Richard se burló. "¿Esperas que crea que el viejo le dejó todo a un niño que se escapó?"
Alex sintió la punzada de la culpa. «No huí. Me fui porque no podía ver a esta familia ahogarse. Después de que papá murió, todo se vino abajo. El abuelo lo entendió».
Los ojos de Helen brillaron. "¿Por qué no llamaste?"
—Porque me daba vergüenza —susurró Alex—. Pensé que desaparecer lo haría más fácil.

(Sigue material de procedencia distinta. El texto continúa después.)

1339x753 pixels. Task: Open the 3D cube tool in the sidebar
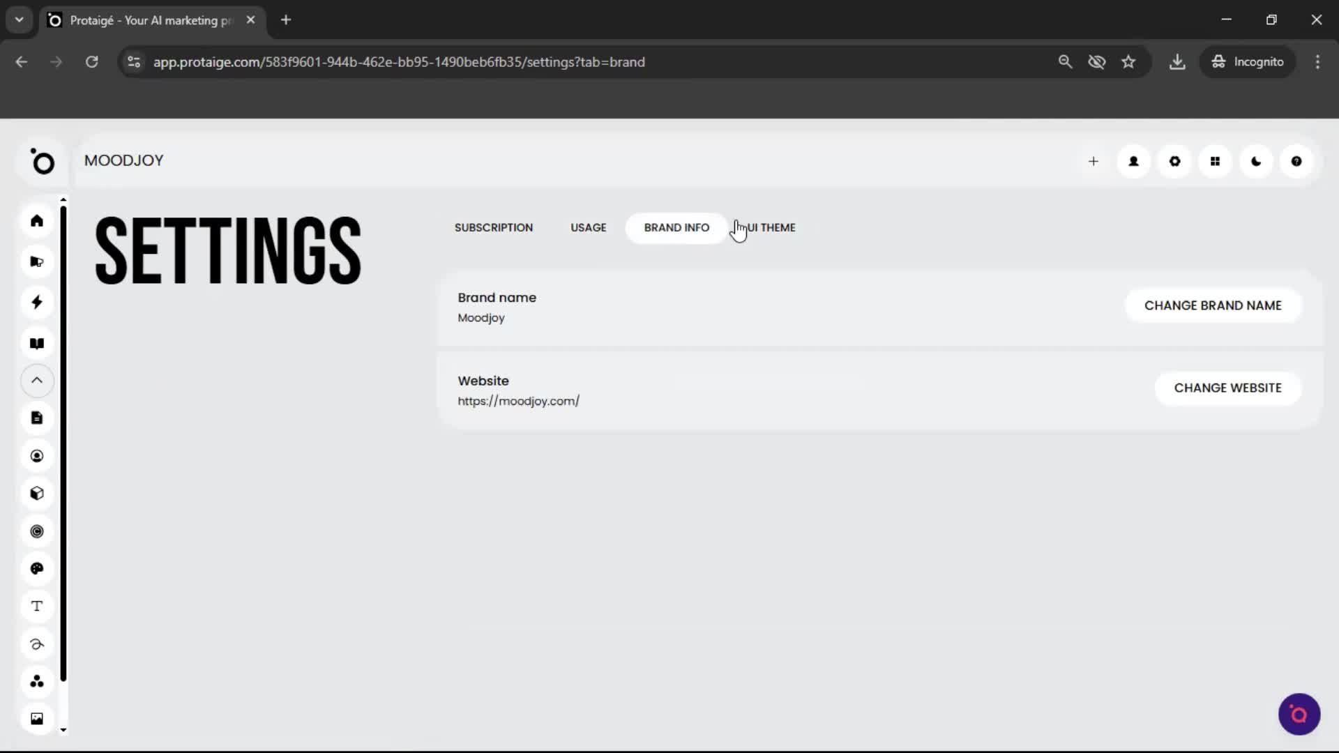click(36, 494)
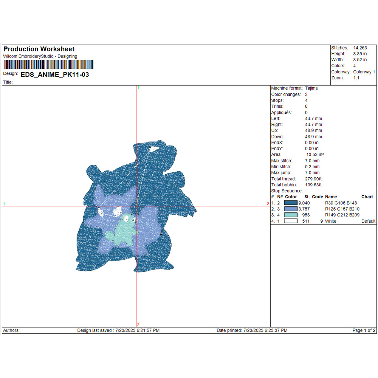Click the white eye patch on the silhouette head
The height and width of the screenshot is (378, 378).
[153, 149]
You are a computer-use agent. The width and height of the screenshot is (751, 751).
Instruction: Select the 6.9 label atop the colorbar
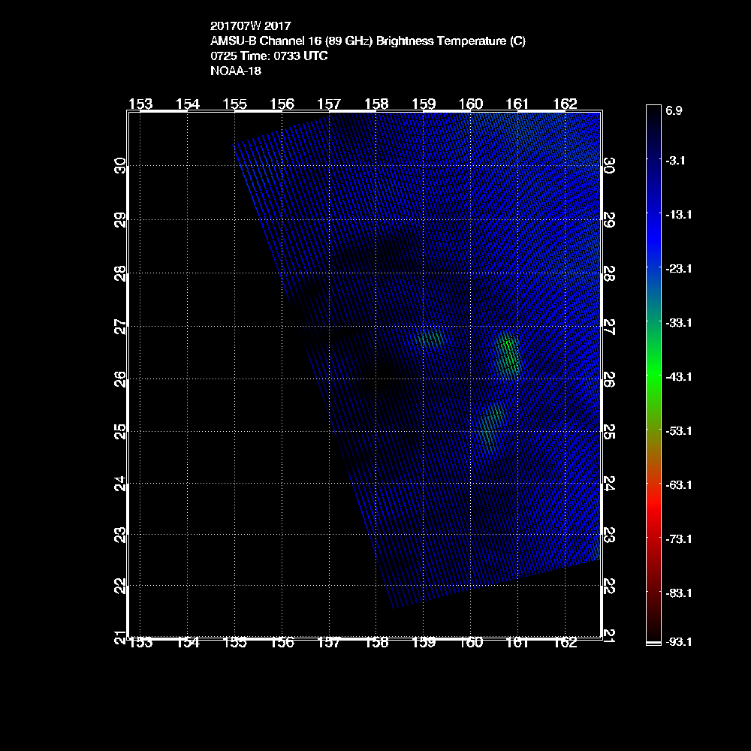pos(674,110)
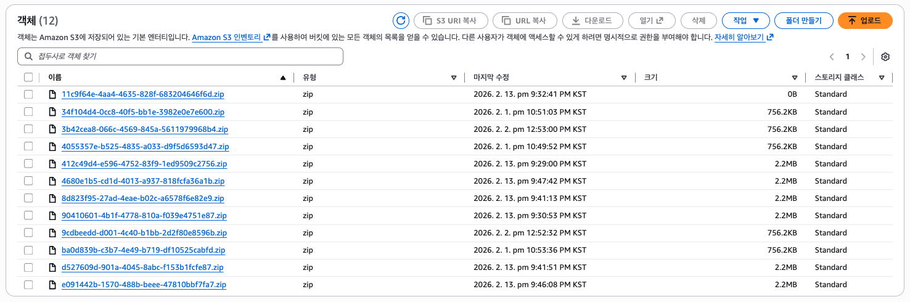Image resolution: width=910 pixels, height=302 pixels.
Task: Click file icon of 11c9f64e zip object
Action: click(52, 94)

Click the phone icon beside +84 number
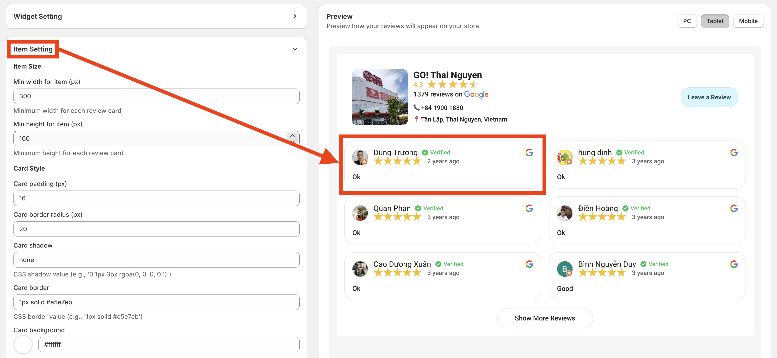pos(416,108)
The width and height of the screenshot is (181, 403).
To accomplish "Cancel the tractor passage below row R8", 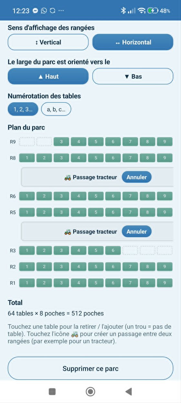I will pyautogui.click(x=136, y=177).
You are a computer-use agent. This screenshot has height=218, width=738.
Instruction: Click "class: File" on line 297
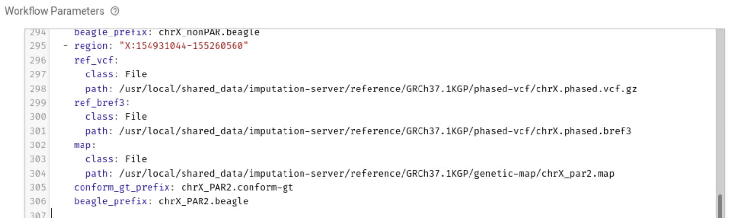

Richard dio un paso al frente. «Con papeles o sin ellos, esta casa es nuestra ahora».
—No —dijo Alex—. Habla de eso con mi abogado; ya está de camino.
Un coche se detuvo. Un hombre alto, vestido de gris, con maletín en mano, se acercó. «Señor Morgan», asintió.

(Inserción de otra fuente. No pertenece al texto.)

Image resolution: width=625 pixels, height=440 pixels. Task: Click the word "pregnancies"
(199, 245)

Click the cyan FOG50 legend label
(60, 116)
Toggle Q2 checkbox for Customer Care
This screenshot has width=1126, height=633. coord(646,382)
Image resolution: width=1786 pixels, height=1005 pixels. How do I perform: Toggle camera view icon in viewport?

Richard palideció. "¿Trajiste un abogado?"
—Sí. Me atacaste nada más llegar.
Daniel Webster, abogado, inspeccionó con calma. «Señor Richardson, forzar la entrada en la propiedad del fallecido, estando presente el heredero legal, es un delito. Comprenda la gravedad».
La confianza de Richard flaqueó. «No robé. Solo papeles y trastos».